We take the trained model from DeVLBERT, and for every ROI y in every image, we produce α. We then examine the objects classes o_i in our dataset for which we have the ground truth relation to y (i.e., either o_i is a cause of y, y is a cause of o_i, or they are “mere correlates.”) We call the set of o_i for a particular y O_y. A successful α should rank the o_i that are a cause of y higher than the o_i that are either consequences or mere correlates. We use mean average precision (mAP) as metric to measure the ranking performance. We compare the resulting mAP score with a baseline that ranks the elements of O_y in a completely random way.
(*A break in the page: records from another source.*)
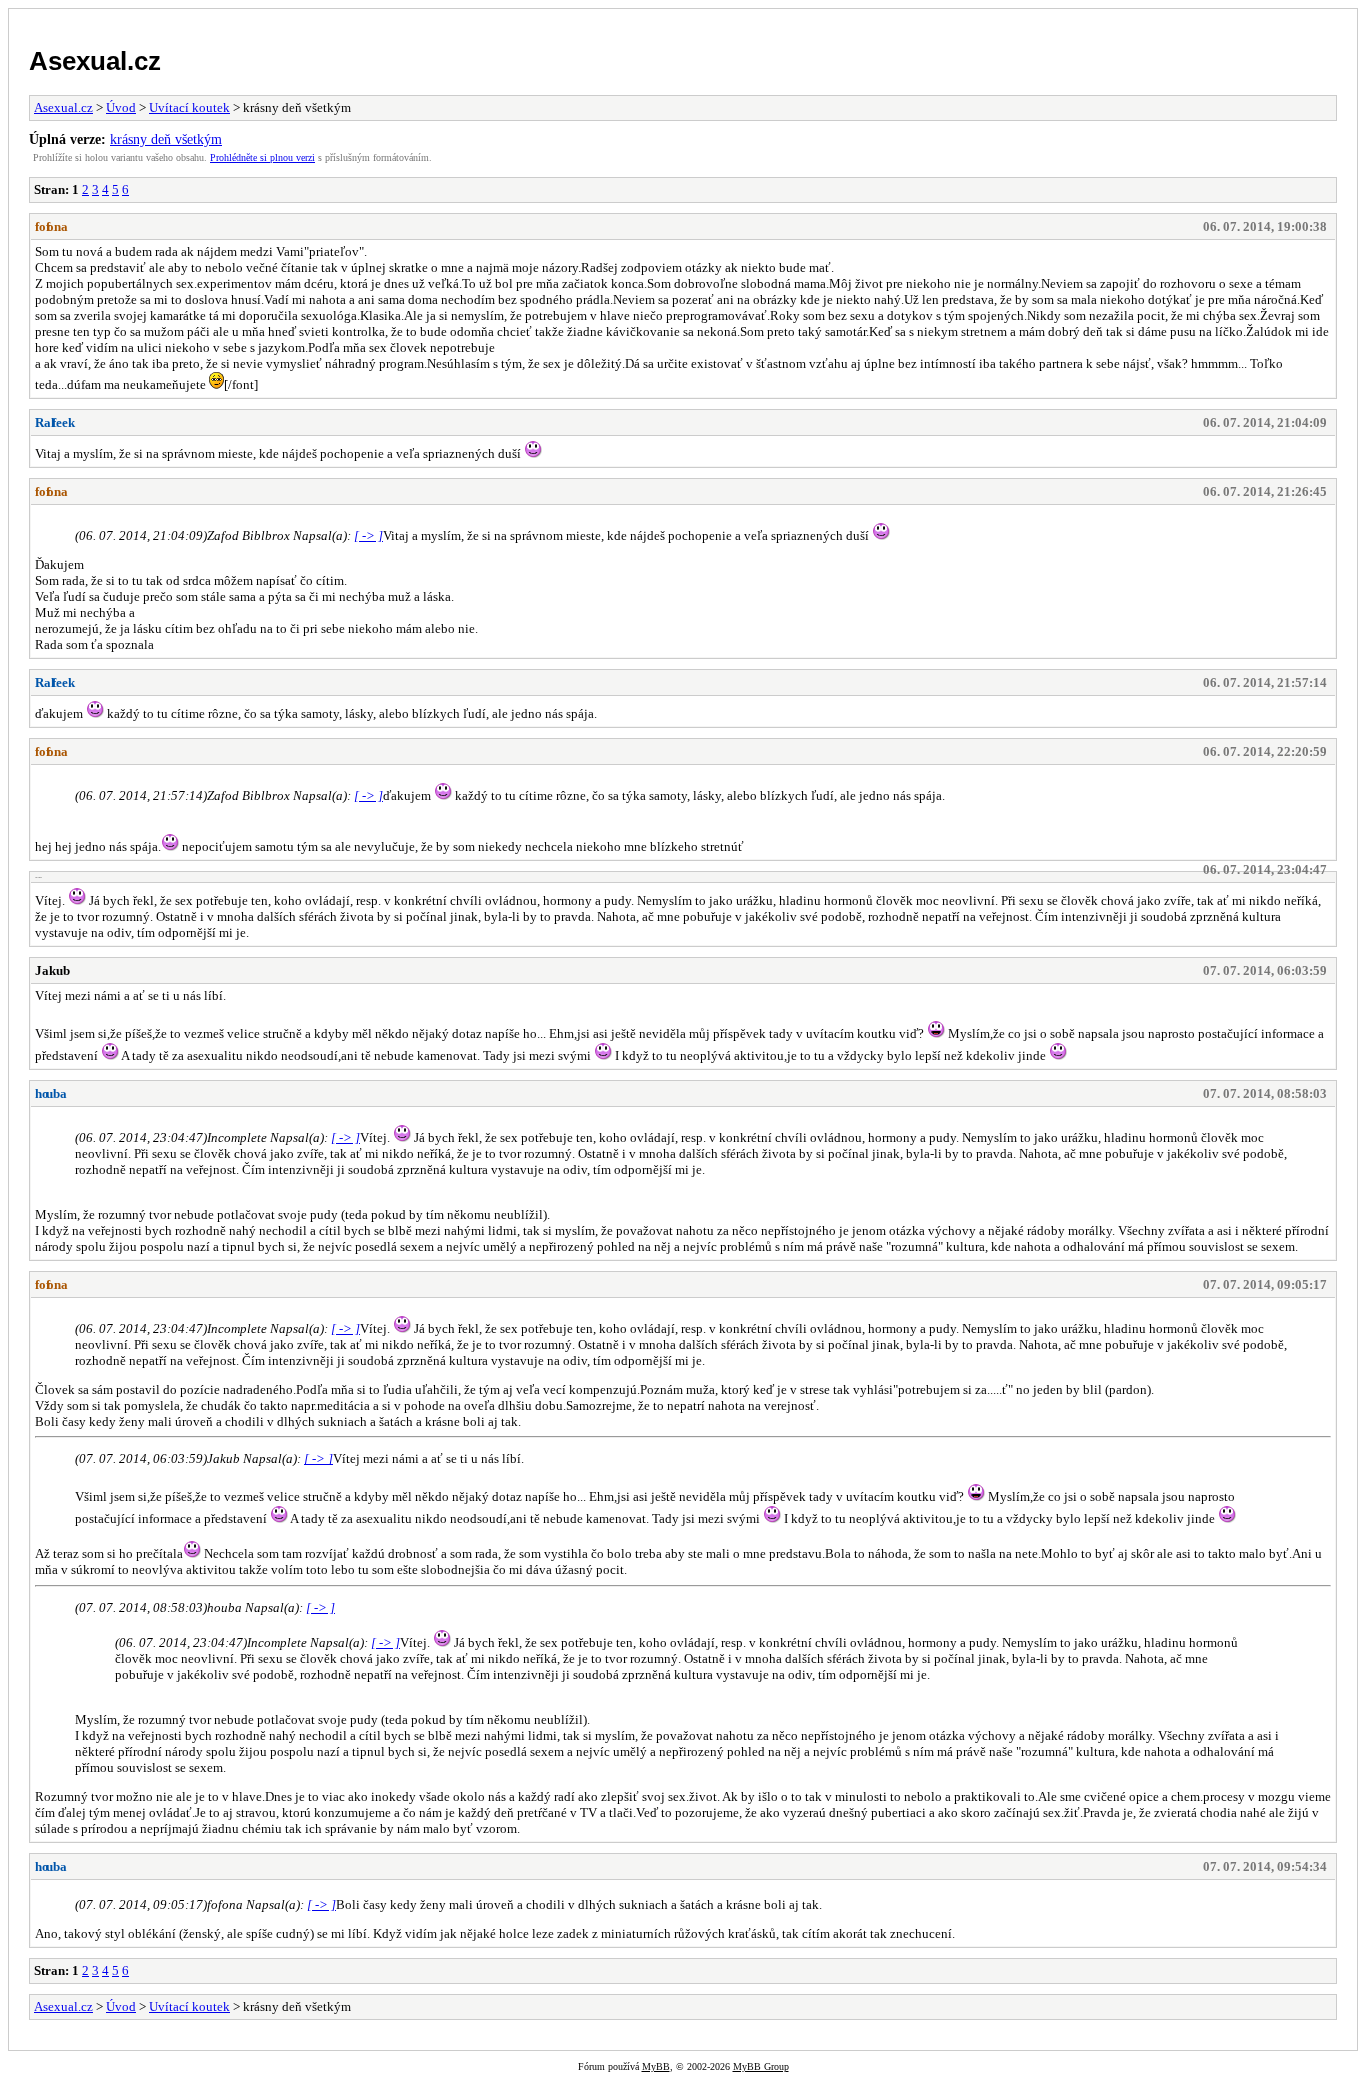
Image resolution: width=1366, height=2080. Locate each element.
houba (51, 1093)
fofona (51, 226)
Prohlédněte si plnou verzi (262, 157)
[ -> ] (368, 535)
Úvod (121, 107)
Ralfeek (55, 422)
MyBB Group (761, 2066)
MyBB (656, 2066)
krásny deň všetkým (166, 139)
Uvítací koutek (189, 107)
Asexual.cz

We report on the results in section 6.2.1.

5.3.2. Qualitative Analysis

The quantitative analysis only considers classes for which we have collected ground truth causality information. It can be informative, however, to look at the complete ranking of candidate causes for a certain class.

We calculate the per-class average value of α[c] over all R ROIs in the dataset whose ROI class corresponds to c for each class c:

(40)αavg[c]=∑i=1RI(i,c)·α[c]N

(41)α[c]=〈(WzZI[c]),(Wxfxi)〉

where fxi is the contextualized ROI-feature corresponding to the ith ROI, ZI is the confounder dictionary for the image modality, and I(i, c) is an indicator function that is 1 if the ith ROI has class c and 0 otherwise.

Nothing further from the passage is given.